From Luxury to Heartache is the fourth album by the British pop group Culture Club, released in April 1986. It was the last studio album released by Culture Club until 1999's Don't Mind If I Do.

Background
From Luxury to Heartache was produced by veteran pop and R&B producer Arif Mardin, who replaced Steve Levine, the producer of Culture Club's previous three albums, in a bid to revitalise the band's sound. Due to lead singer Boy George's growing addiction to drugs, recordings dragged on for so long that Mardin had to disband the sessions and leave it up to engineer Lew Hahn to record the final vocals. The final credit on the album gave production credit to both Mardin and Hahn on all tracks. Songs like "Gusto Blusto" and "Reasons" took days for the addicted singer to finish.

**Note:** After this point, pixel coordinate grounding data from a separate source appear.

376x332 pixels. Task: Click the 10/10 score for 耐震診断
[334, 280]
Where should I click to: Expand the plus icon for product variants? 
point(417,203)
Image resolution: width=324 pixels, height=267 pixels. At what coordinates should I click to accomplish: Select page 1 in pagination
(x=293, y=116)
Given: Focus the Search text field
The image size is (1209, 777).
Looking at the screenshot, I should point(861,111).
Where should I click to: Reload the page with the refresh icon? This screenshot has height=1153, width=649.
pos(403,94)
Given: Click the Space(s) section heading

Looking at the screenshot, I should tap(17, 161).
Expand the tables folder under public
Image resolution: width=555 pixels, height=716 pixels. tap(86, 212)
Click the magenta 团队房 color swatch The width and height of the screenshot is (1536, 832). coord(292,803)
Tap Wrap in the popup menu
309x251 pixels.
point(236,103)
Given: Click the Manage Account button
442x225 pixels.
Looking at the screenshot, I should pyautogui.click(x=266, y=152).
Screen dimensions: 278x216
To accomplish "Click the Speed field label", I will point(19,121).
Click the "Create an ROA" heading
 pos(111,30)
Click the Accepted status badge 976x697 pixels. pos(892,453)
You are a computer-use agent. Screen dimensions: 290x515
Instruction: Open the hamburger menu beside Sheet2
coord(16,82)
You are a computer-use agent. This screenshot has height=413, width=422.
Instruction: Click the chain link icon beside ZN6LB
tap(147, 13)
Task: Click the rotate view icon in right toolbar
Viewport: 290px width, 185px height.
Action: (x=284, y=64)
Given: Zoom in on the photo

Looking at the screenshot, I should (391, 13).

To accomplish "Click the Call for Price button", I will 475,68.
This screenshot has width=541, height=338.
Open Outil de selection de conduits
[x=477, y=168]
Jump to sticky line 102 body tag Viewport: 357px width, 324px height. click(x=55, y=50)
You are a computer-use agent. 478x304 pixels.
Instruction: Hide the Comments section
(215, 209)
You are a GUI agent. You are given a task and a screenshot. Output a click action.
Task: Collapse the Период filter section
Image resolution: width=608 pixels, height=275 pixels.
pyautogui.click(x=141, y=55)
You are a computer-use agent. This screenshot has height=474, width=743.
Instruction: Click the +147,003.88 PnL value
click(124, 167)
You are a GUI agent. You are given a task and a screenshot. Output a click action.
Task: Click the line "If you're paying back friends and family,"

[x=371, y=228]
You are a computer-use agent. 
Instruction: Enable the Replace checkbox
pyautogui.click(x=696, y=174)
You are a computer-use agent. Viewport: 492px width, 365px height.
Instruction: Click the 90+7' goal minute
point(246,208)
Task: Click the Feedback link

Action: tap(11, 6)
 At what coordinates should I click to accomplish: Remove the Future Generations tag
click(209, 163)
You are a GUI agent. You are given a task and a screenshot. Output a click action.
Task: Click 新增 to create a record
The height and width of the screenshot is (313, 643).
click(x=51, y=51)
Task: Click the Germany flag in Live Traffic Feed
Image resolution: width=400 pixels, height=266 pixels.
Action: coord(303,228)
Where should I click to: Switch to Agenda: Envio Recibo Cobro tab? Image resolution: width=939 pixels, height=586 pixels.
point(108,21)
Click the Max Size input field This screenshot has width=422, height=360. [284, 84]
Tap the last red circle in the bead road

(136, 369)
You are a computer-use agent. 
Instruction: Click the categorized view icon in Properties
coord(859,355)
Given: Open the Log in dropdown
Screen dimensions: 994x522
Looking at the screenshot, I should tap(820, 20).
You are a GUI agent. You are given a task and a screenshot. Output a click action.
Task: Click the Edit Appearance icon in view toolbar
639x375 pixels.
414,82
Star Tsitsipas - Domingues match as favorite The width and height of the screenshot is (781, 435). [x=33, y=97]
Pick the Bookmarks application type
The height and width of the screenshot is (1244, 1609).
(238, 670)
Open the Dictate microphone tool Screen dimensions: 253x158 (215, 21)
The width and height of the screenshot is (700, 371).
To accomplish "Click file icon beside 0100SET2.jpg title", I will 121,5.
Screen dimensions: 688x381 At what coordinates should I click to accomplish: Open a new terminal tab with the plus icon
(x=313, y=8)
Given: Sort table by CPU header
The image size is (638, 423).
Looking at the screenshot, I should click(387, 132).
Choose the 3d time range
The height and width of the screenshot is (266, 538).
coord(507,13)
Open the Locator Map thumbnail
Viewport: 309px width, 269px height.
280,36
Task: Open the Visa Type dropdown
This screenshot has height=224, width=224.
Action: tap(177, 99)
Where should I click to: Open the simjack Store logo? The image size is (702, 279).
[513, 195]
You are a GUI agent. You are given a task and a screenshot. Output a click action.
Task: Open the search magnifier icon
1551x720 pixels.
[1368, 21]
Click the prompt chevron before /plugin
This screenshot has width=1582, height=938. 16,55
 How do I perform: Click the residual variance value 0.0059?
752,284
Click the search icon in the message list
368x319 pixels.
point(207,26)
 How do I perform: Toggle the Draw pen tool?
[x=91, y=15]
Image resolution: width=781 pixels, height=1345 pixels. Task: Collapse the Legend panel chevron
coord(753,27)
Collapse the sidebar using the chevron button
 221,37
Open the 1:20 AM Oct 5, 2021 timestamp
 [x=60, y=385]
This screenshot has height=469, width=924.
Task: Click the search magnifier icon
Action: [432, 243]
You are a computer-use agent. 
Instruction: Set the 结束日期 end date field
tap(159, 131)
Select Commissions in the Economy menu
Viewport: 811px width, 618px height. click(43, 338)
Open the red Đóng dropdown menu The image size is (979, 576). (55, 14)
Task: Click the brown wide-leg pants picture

Following the release of the album, rumours of George's heroin addiction began to circulate in the press and in British and US tabloids, and by the summer of 1986, he announced that he was indeed addicted to drugs. In July, he was arrested for possession of cannabis. Several days later, keyboardist Michael Rudetsky, who played on the album and had co-written "Sexuality" with George, was found dead from a heroin overdose in George's home.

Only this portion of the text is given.